WHAT IS ASKED:
Find every line in the material below that contains the string "screenshot", matching case exactly, and write each one out in full.

-- Begin --

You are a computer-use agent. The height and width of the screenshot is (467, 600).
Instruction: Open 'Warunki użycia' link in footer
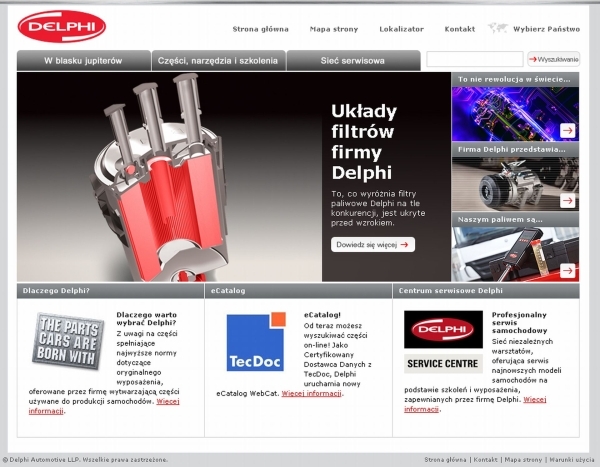click(571, 459)
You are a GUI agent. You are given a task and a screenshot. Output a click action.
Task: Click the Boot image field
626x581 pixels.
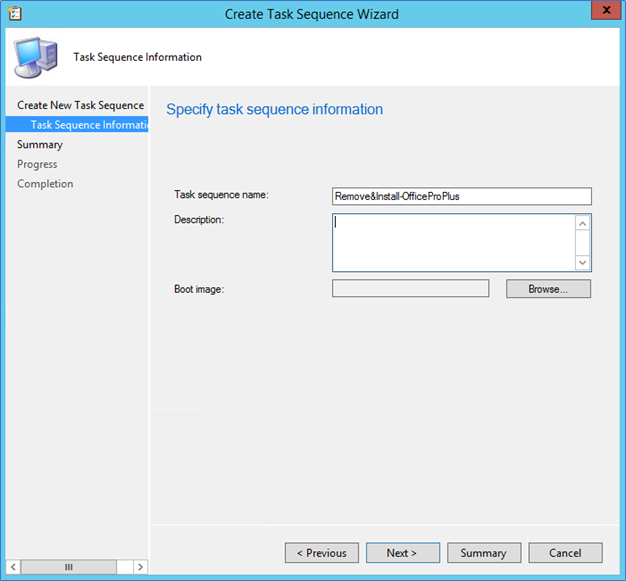[410, 288]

-- End --

SOLUTION TO THE EXERCISE:
You are a computer-use agent. The height and width of the screenshot is (467, 600).
You are a GUI agent. You are given a task and a screenshot. Output a click action.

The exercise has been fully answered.